年輕律師阿曼(Kenjie  Aman)相信選舉本身就是公民介入、推動基層充權的絕佳契機。2010年上屆大選前夕,仍然是法律系學生的阿曼加入選舉監察志願組織LENTE,如今是組織的法律事務項目主任。

「本次大選,我們以聯合國《公民權利和政治權利國際公約》為基礎,首次引入了人權理念框架,令組織的倡議工作能超越一般選舉法規的程序技術面向。」組織也加入了由數十個人權團體組成的民間聯盟「Bantay Karapatan Sa Halalan」(Philippine Election Rights Campaign),人權委員會是其中之一。「我們是全國第一個走進偏遠山區,在原住民社群推動選民教育的民間組織!」阿曼說著,面露自豪之色。「組織在2007年成立時,主要活動就是集中在投票率低的舞弊『熱點』。」

阿曼解釋,「在部份偏遠鄉郊地區,原住民社區的投票率非常非常低。原因是土豪派系買票操縱選情,很多本已弱勢的原住民害怕步行八小時到票站,最終只是被非法禁錮、騷擾阻嚇。而他們事後也不願作出具名申訴,因為他們缺乏法律支援,亦害怕會為自己與家人招致麻煩。」

革命三十年考驗民主重建碩果

「人民革命之後,一直都有聲音質疑菲律賓人是否真的有足夠能力,去走西方民主的一套。正因如此,『強人政治』有它的市場。尤其是對馬可斯時代一知半解的新世代,會特別容易被新加坡管治模式吸引。這也許有一點道理,但問題是,所謂「善意的獨裁」(benevolent dictatorship)要成功,前提是國民能夠在生活上自主自強、減少對政府的依賴。而他們不明白的是,這正是民主制度有效運作的基石。」Mercado說。

我記得今年二月人民革命三十周年前夕,網上有好多聲音指國家困局無從突破,質疑紀念革命所為何事。菲律賓的八九十後青年也許對獨裁與戒嚴下的生活一無所知,但他們見證過埃斯特拉達下台、入獄,不會不明白群眾力量的成就與可能;可爾後見證埃斯特拉達被阿羅約夫人特赦、再「凱旋回歸」當選馬尼拉市長,在網絡媒體迅速普及下成長的他們也不會不明白群眾力量的限制與虛幻

誠如Mercado所言,輕言社會亳無寸進,是忽視暴政苦況、缺乏歷史認知,也忽視了革命作為公民教育的社會文化意義。但我也記得當年在馬尼拉生活其中一個最揮之不去的觀察,就是在菲律賓媒體與民間泛濫的「民族英雄」情結、在政治與商品包裝都出現的文化濫觴。

自主自強的對立面,就是政治人物的明星化、英雄化。
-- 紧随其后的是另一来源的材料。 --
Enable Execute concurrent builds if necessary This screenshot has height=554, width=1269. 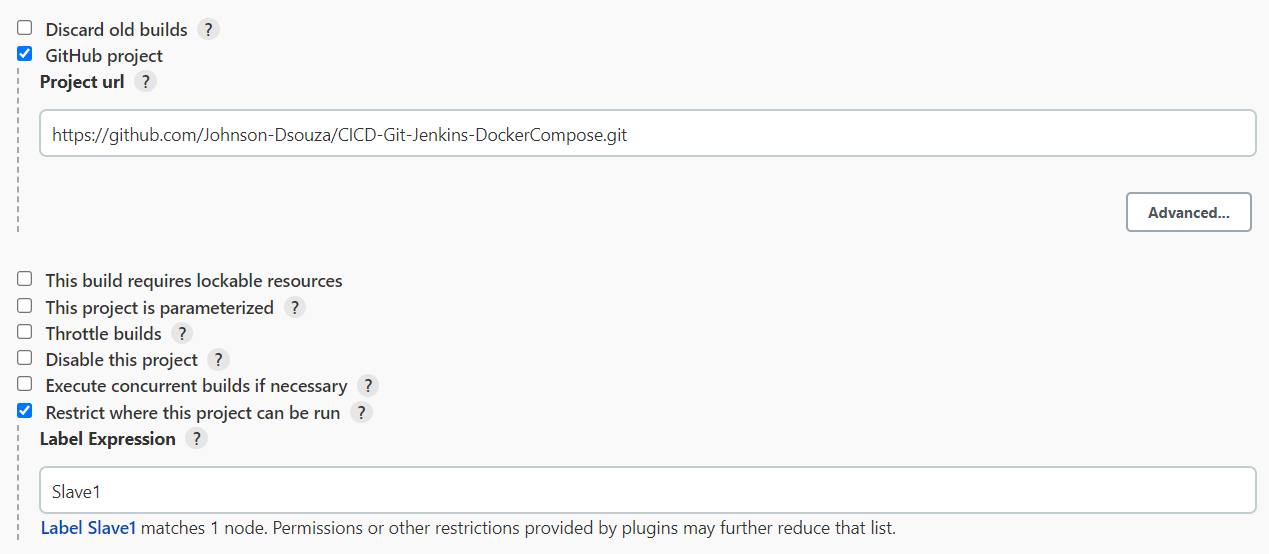(25, 384)
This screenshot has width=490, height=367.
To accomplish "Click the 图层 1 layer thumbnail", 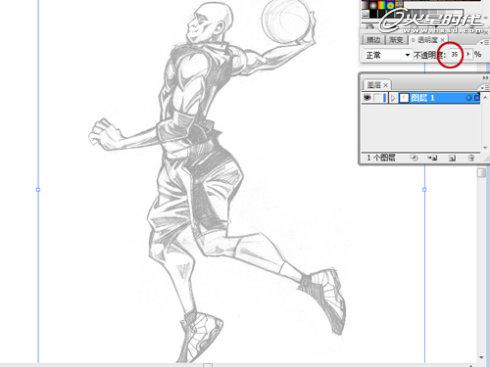I will point(404,98).
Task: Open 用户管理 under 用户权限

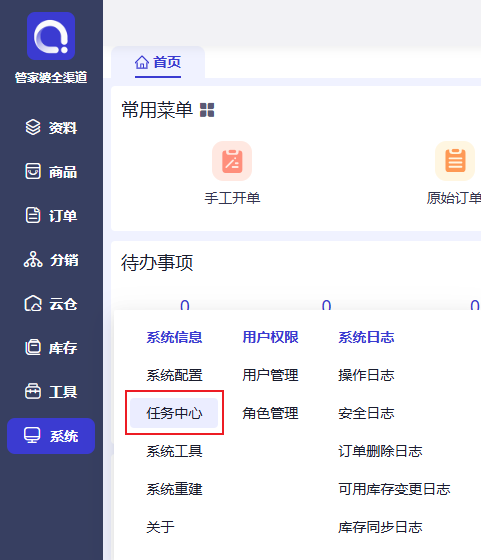Action: 270,375
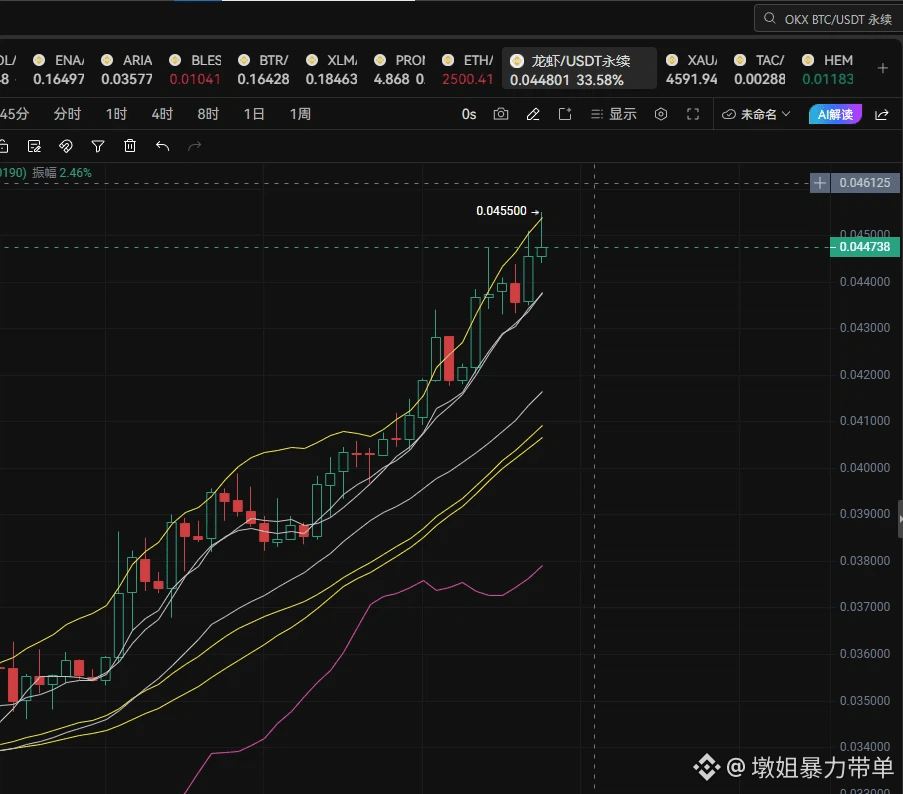The height and width of the screenshot is (794, 903).
Task: Open the filter funnel tool
Action: pos(98,146)
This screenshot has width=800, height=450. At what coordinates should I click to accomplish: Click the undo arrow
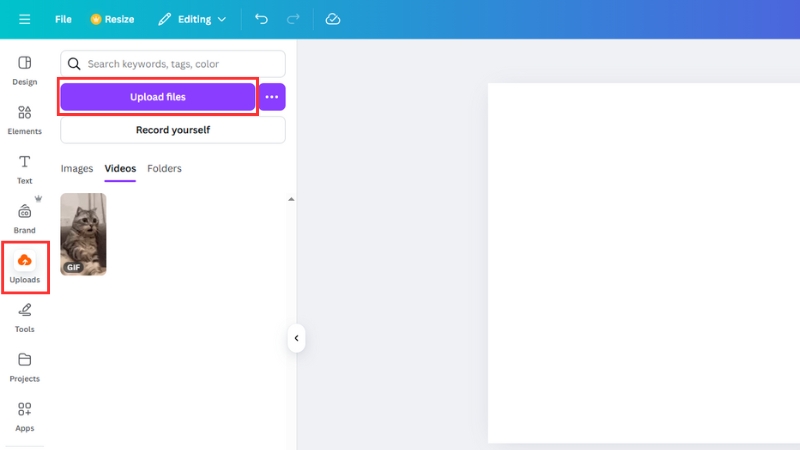tap(261, 19)
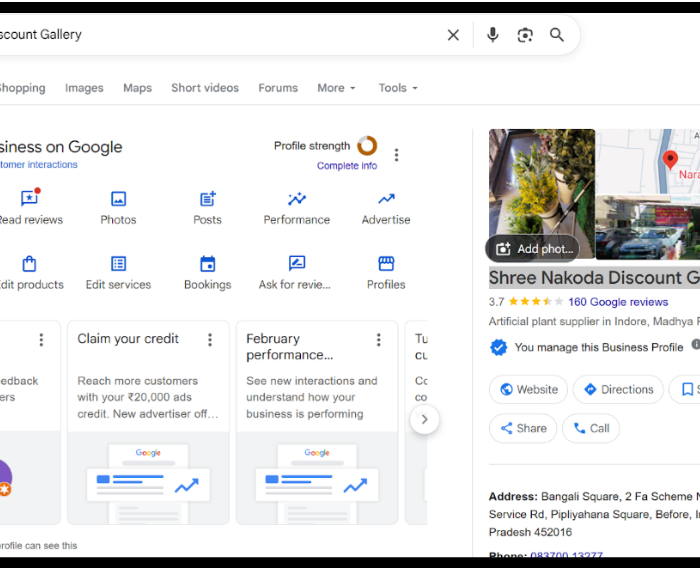
Task: Open Google Lens image search
Action: [x=525, y=35]
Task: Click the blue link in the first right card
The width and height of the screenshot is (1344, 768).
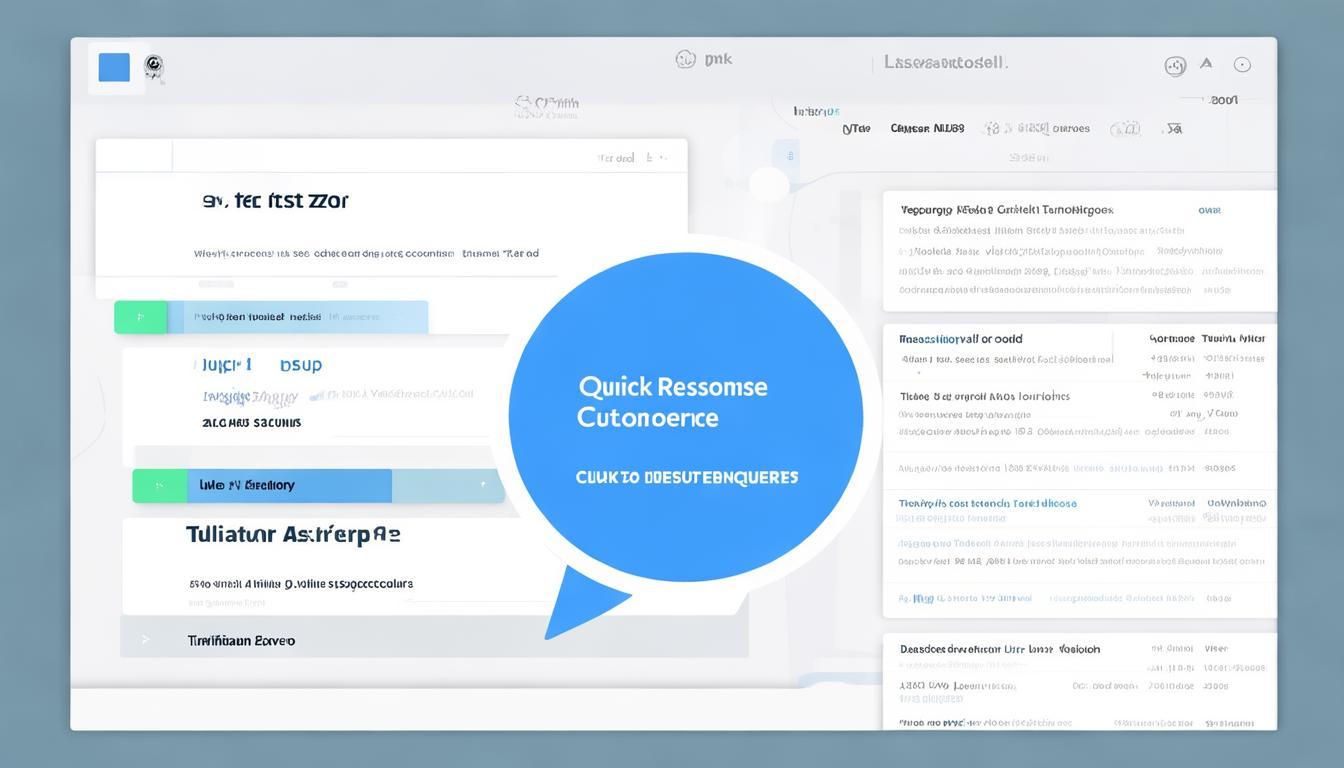Action: point(1209,211)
懷念馬可斯集權執政,跟沉醉革命光輝歲月,其實本質相近、殊途同歸──如果菲律賓社會要真正重審戒嚴歷史,也許必須超越馬可斯家族與阿基諾家族的恩怨情仇與正邪對立,追問精英政治是如何煉成,探詢「強人政治」的社會文化根源,以求真與和解為使命。而這次大選,難道不是一個契機?戒嚴受害者的未竟追尋、新世代的教育與傳承,甚至聯邦共治的願景,這些在大選前後湧現的討論,無一不在直面歷史的遺痕、時代的挑戰。

「強人政治」的本質,畢竟就是對集體的無信。而信任制度,必先信任自己有能力授權與推翻代議士,有能力維護制度的公正。

人民革命孰得孰失,菲律賓民主有多正當,答案也許不在別處。歷史不必重覆,革命怎會徒勞。